__Action à mener__
Poursuivez, s'il vous plaît, la chronique de bandes dessinées ci-dessous en reprenant juste après sa dernière phrase.

── Extrait du document

Le troisième et dernier tome de Je suis légion n’est pas encore annoncé (en 2008 ?). Ca vous laisse le temps de dévorer les deux premiers… J’ai dis « dévorer » ?

A découvrir : le site des éditions Les Humanoïdes Associés consacré à la série Je suis légion

A voir et à entendre : l’interview de Fabien Nury sur livres.tv (trouvé grâce au site sceneario.com et à ses excellentes critiques des deux premiers tomes de Je suis légion…)

Koma

4 tomes parus (scénario de Pierre Wazem, dessin de Frederik Peeters, Les Humanoïdes associés).

Ah, je sais, vous pensiez être tranquille pour un moment avec Frederik Peeters. Mais voilà, à IDDBD, quand on aime, on le dit ! Et il me restait à vous parler de Koma. Sur cette série, scénarisé par l’excellent Pierre Wazem (Week-end avec préméditation, Promenade(s), Le chant des pavots, Monroe), Peeters passe pour la première fois à la couleur.


La petite Addidas (pas comme les chaussures) travaille avec son père, un petit ramoneur. Ils vivent dans une étrange ville industrielle où il règne une atmosphère à la 1984 de Georges Orwell. Addidas est très régulièrement frappé par une sorte de coma, elle tombe d’un seul coup pour se réveiller quelques minutes plus tard. Un jour, par hasard, elle découvre un passage dans une cheminée qui l’amène dans une salle où d’énormes monstres travaillent sur des machines. Je vous laisse découvrir la suite.


Encore, une merveilleuse histoire raconté par ces deux très bons auteurs. Elle tient par cette fantaisie incroy
able qui s’en dégage, par un scénario totalement imprévisible, par ses personnages (la petite Addidas, son père et le monstre) et également par le dessin énergique et sensible de Peeters. Si certains « spécialistes » du noir et blanc perdent parfois en qualité avec la couleur, il reste égale à lui-même.

Bref, si ces deux auteurs ne s’étaient pas rencontrés, Koma aurait manqué au paysage éditorial car dans le brouhaha actuel c’est une belle série, douce et poétique, qui apporte un peu de frâicheur et d’imagination.

────
── Données fournies

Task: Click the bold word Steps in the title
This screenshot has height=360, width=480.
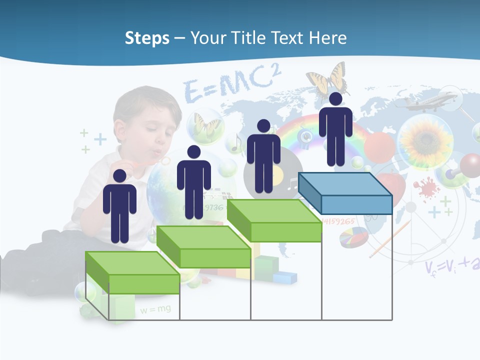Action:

────

__Réponse attendue__
A lire : la (toujours) excellente chronique sur sceneario.com
A voir : les planches sur le site des humano

Vagues à l’âme

(scénario et dessin de Gregory Mardon, collection Tohu-Bohu, éditions  Les Humanoïdes associés, 2000)

Je sais, nous sommes lundi, c’est le début d’une semaine de travail acharné pour la plupart d’entre nous et Vagues à l’âme n’est peut-être pas le titre de chronique le mieux adapté pour vous redonner moral. La bonne nouvelle, c’est qu’il s’agit d’une chronique du Bib de Poissy !

Quelques trous dans une toile cirée et de vieux souvenirs remontent à la surface pour Carmen. C’est une histoire simple qu’elle raconte à son petit-fils, celle d’Adolphe Hérault, garçon boucher du Nord de la France qui rêvait d’ailleurs. En prenant la mer un jour sur un bateau militaire, il accomplit son rêve…

Quand il écrit et dessine Vagues à l’âme, Gregory Mardon signe son premier ouvrage solo. Si celui-ci n’est pas un néophyte (Cycloman avec Berberian tout de même !) on peut tout de même parler de la naissance d’un véritable talent de scénariste et de dessinateur. Dans le petit format de la collection Tohu-Bohu, cette bande dessinée passe un peu inaperçue. Tant mieux car elle fait partie de ces petits trésors qui, par un heureux hasard, nous tombe dans les mains et qu’on ne souhaite plus lâcher.

D’un trait fin, tout en mouvement et dont le noir et blanc fait ressortir toute la force, Gregory Mardon évoque la vie de son héros : son grand-père. Parti un jour de sa province pour parcourir le monde et revenu, au soir de sa vie, chargé d’histoires et de passion. Ce personnage attachant, presque caricatural, est le grand-père rêvé de tous les petits enfants. Vagues à l’âme est un appel au large, empreint d’une nostalgie chargée d’épices, de soleil et de fantaisies, bref, un vrai bonheur !

Gregory Mardon a également signé Corps à Corps, un autre one-shot très remarqué dans la collection Aire Libre. Si la mise en couleur de son dessin n’est pas une réussite, son scénario reste encore très bon. Il décrit avec délice et virtuosité la vie de parisiens anonymes mais tout de même un peu particulier… Je vous laisse découvrir.

A noter deux séries chez Dupuis, Incognito et Leçons de choses (sorti le 6 septembre).